- _Exercise brief_
Look below for the line with "Click the sparkle Ask SalesVu AI button". Retype it and every line after it to the end, exactly, but leave out the pictures.

┌─ Exercise input

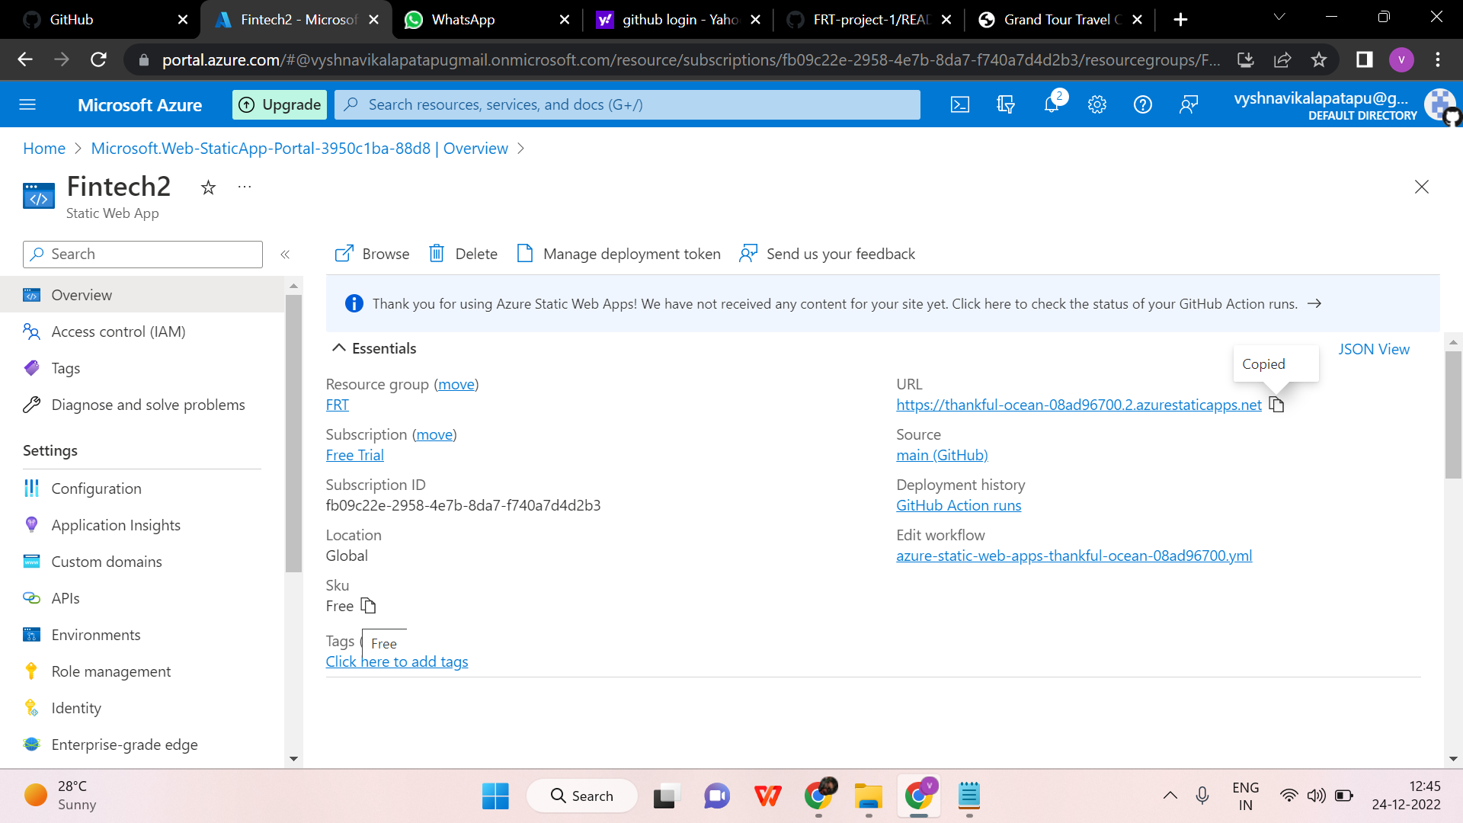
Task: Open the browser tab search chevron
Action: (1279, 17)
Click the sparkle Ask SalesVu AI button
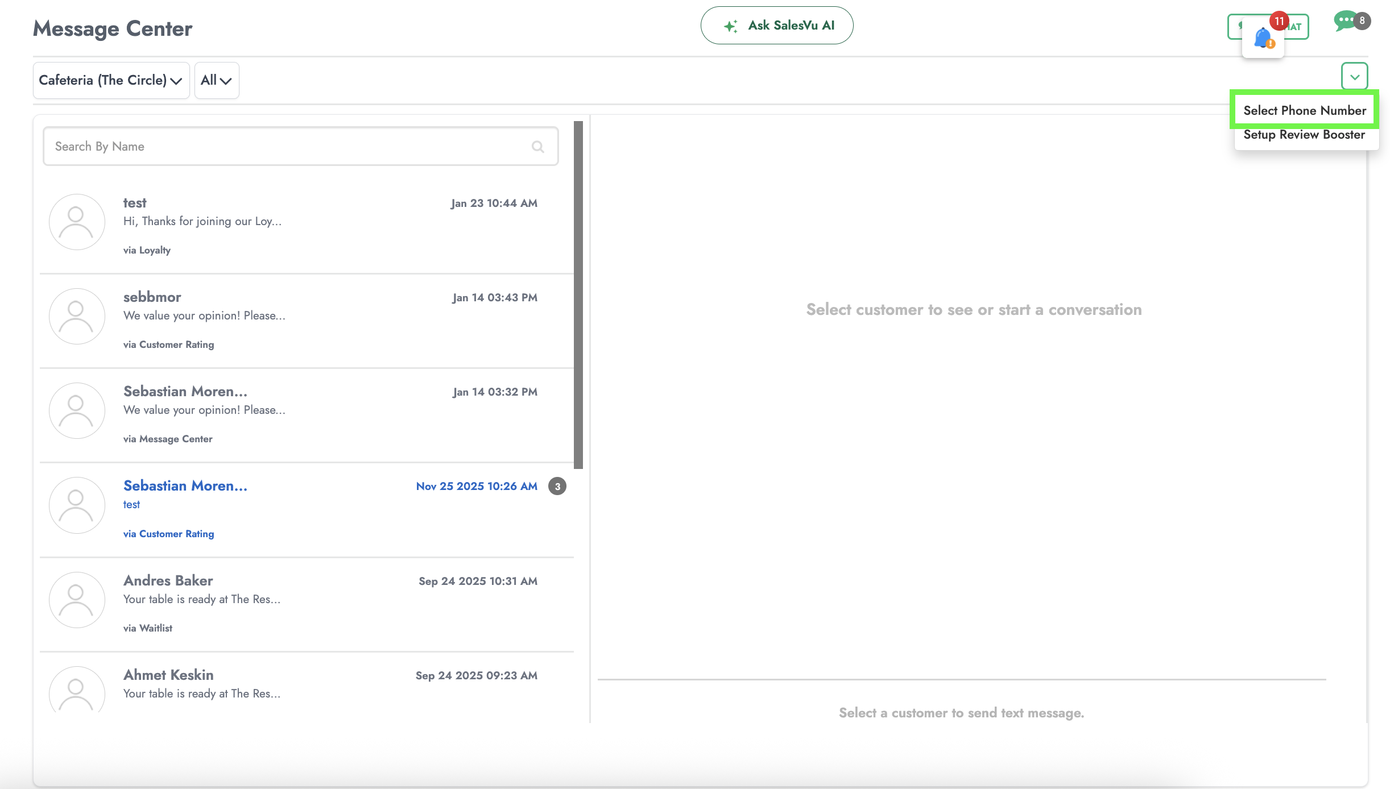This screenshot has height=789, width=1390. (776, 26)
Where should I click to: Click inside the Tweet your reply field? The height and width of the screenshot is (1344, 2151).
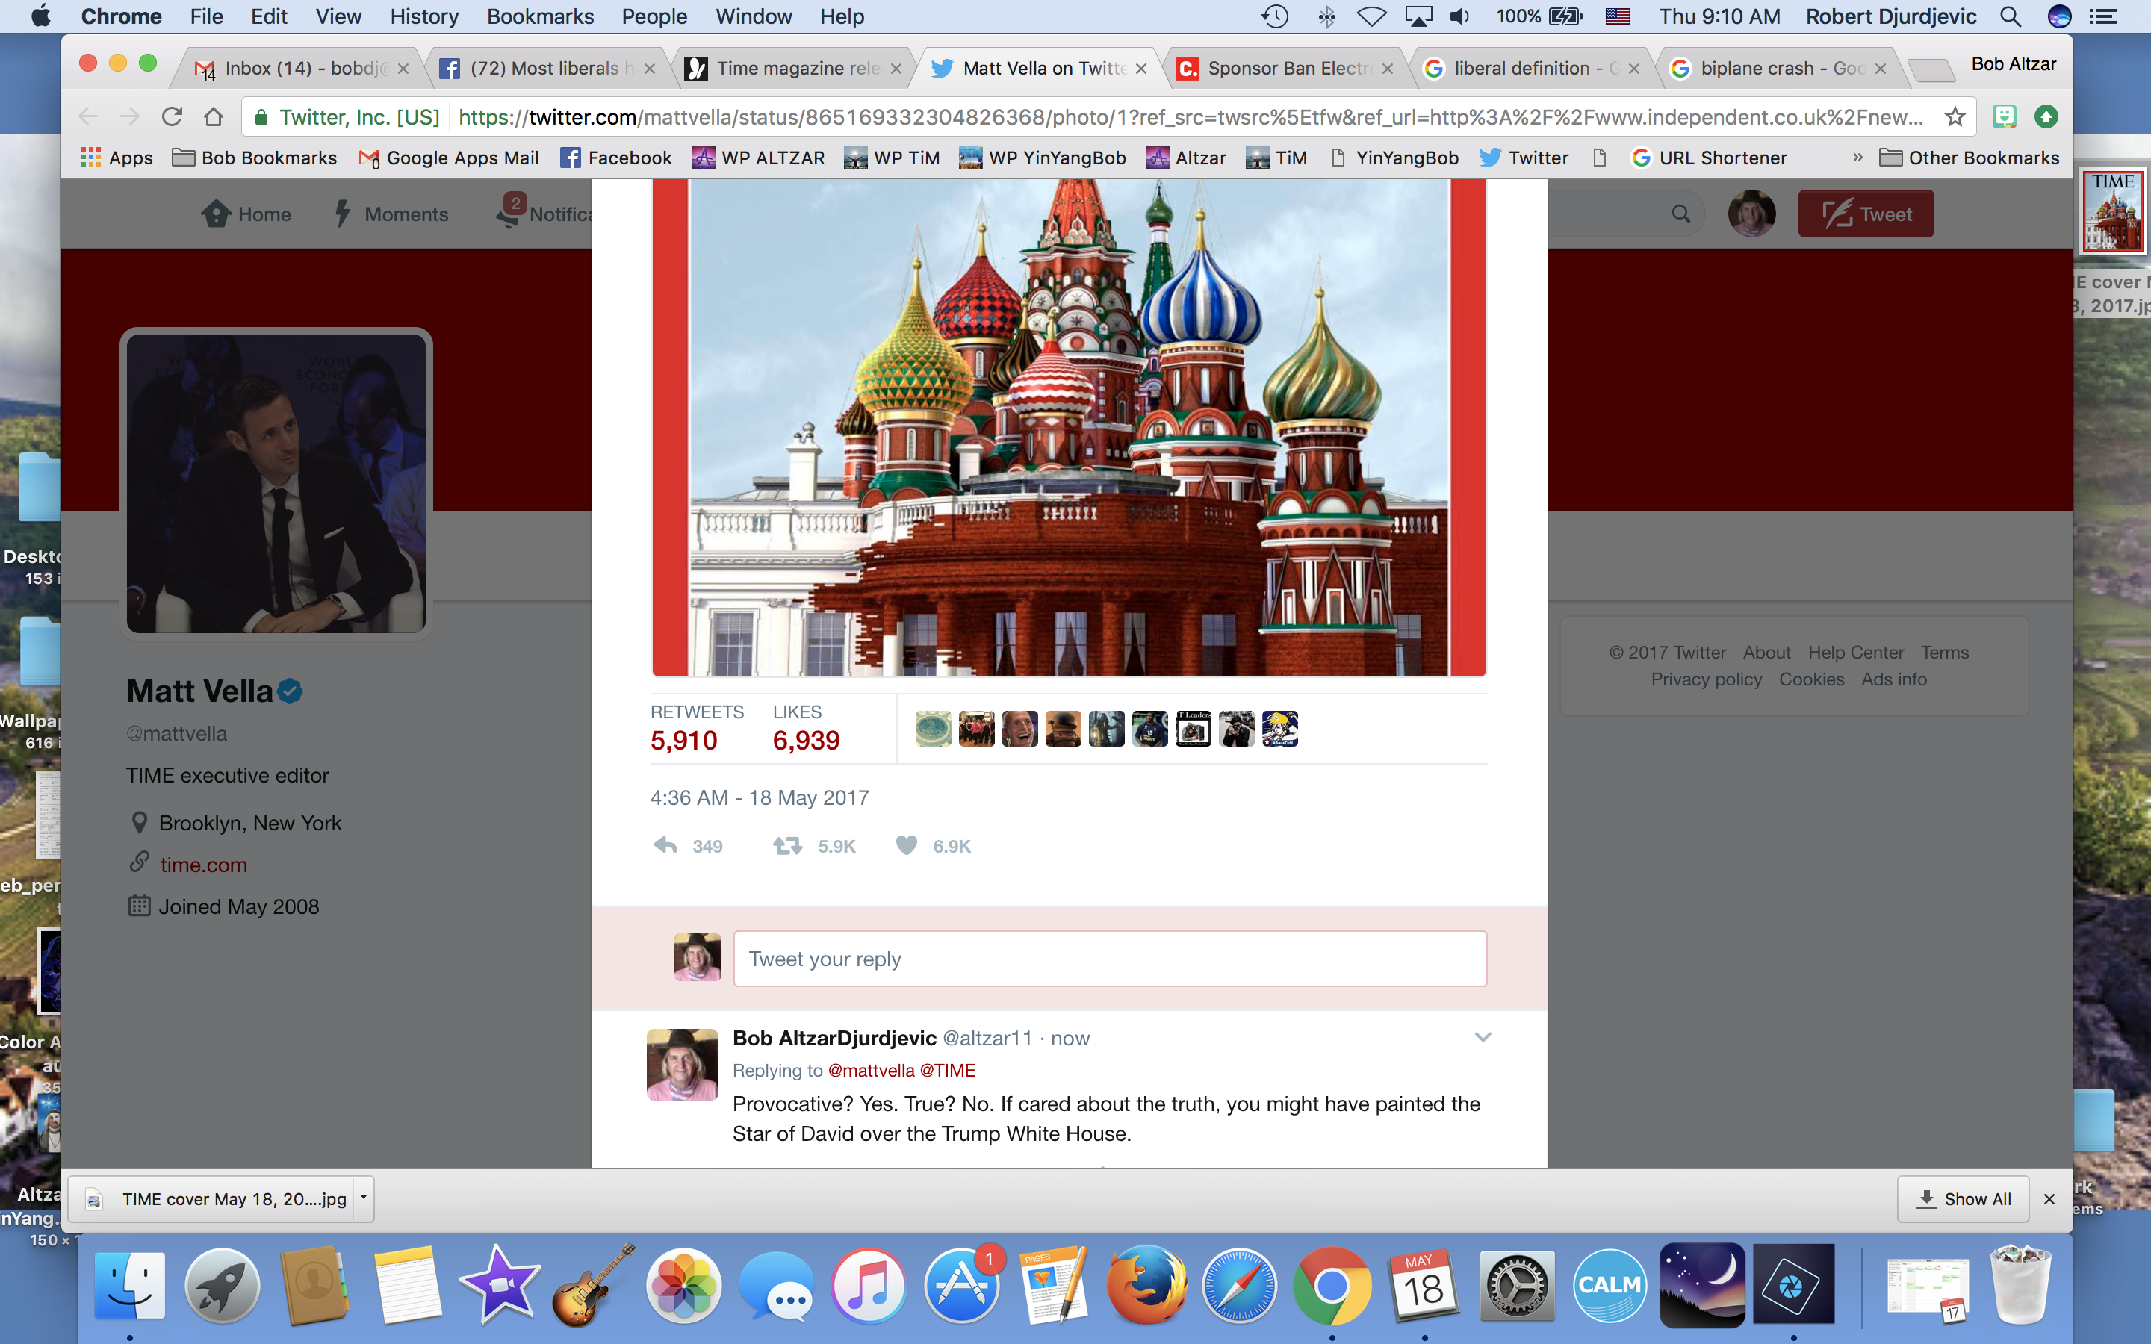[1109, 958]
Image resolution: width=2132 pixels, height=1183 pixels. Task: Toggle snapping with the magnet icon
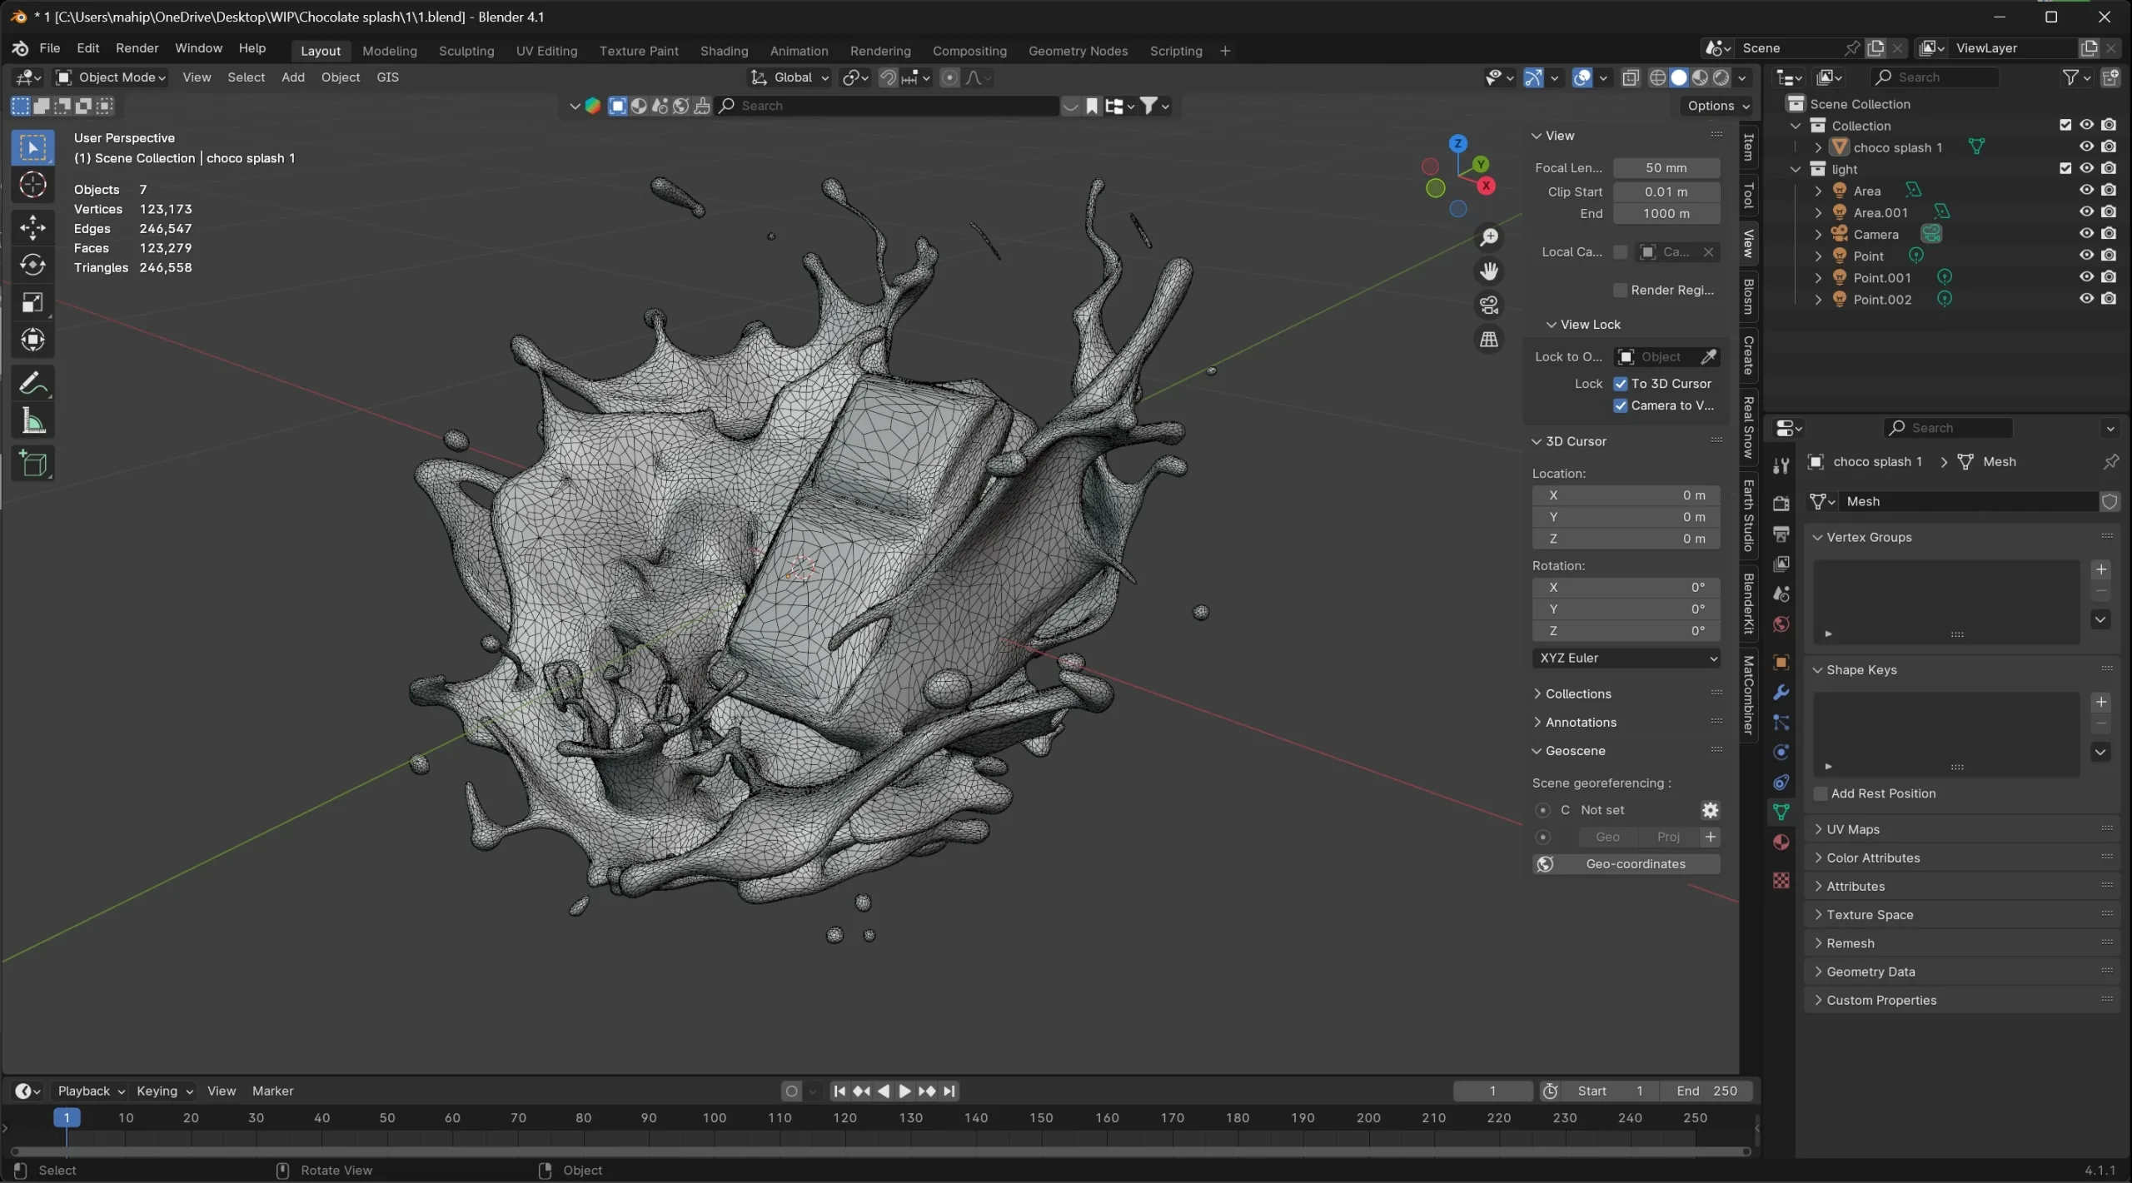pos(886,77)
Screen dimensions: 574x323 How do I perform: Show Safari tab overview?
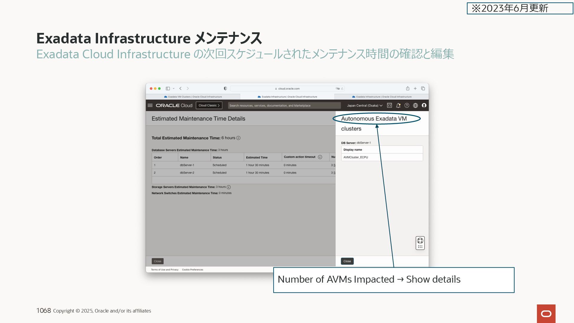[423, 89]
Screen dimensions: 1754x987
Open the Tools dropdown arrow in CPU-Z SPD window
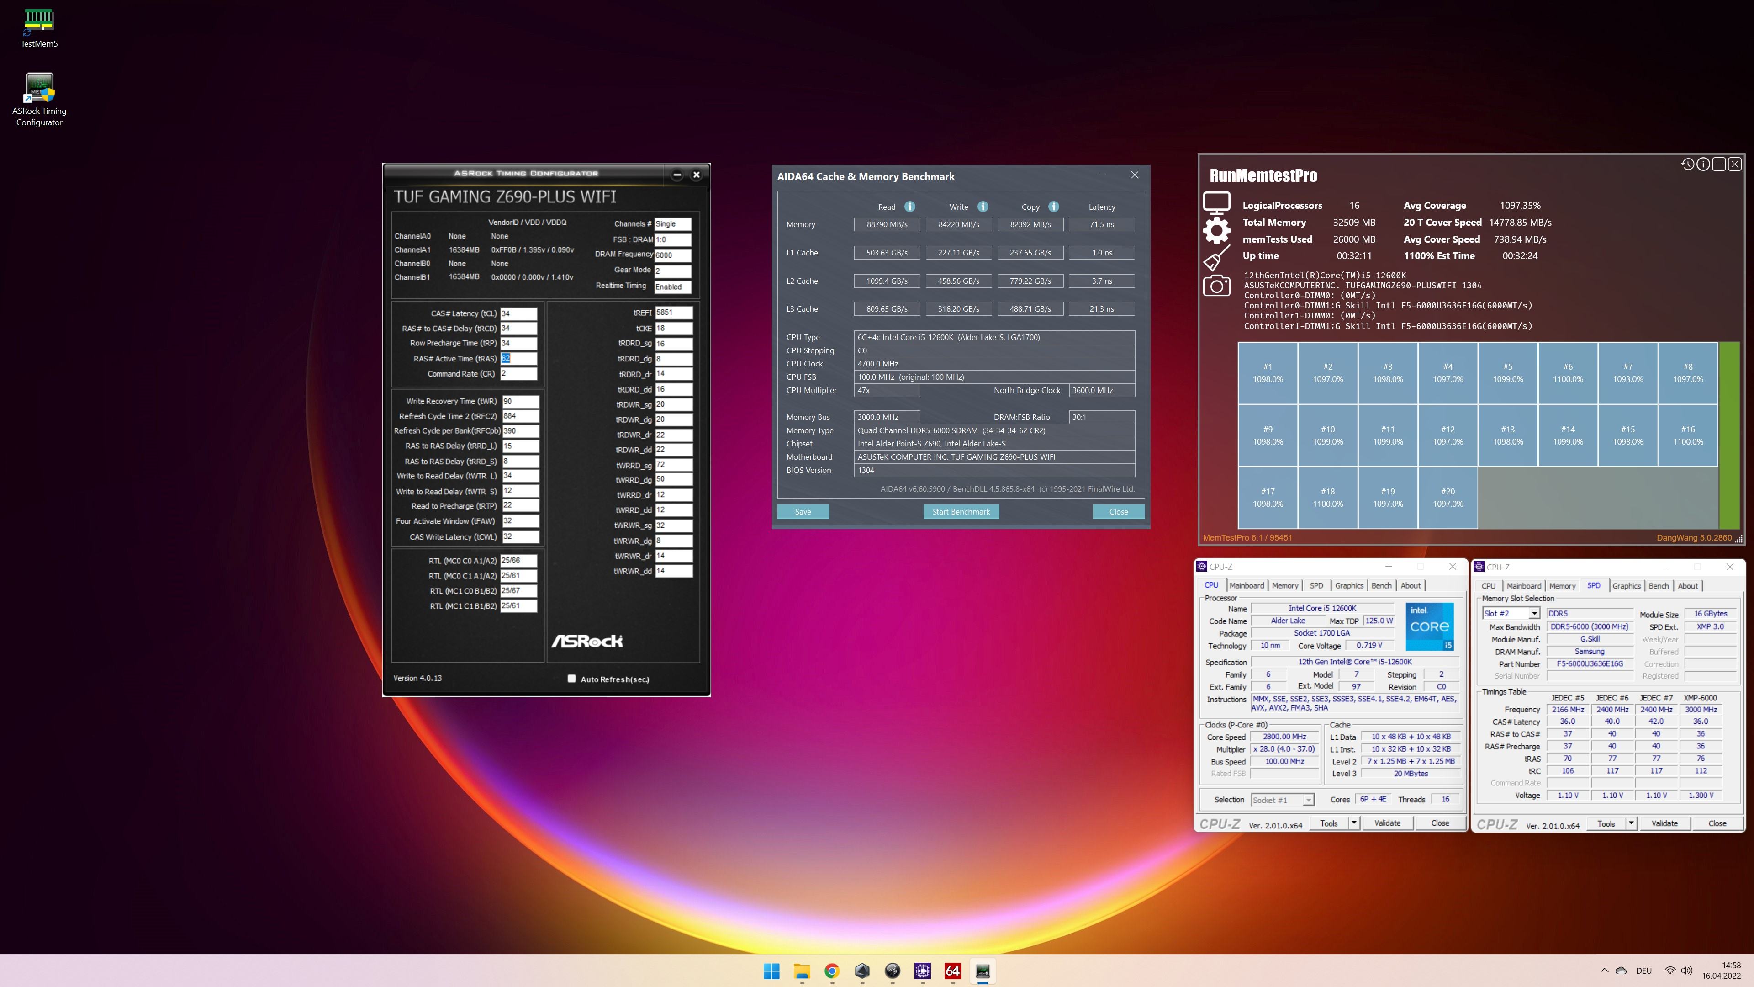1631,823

└─

- _Finished task_
Click the sparkle Ask SalesVu AI button
This screenshot has height=789, width=1390. (776, 26)
Where should I click to: Click inside the Tweet your reply field? The height and width of the screenshot is (1344, 2151).
[1109, 958]
Image resolution: width=2132 pixels, height=1183 pixels. Task: Toggle snapping with the magnet icon
pos(886,77)
Screen dimensions: 574x323 How do I perform: Show Safari tab overview?
[423, 89]
Screen dimensions: 1754x987
Open the Tools dropdown arrow in CPU-Z SPD window
1631,823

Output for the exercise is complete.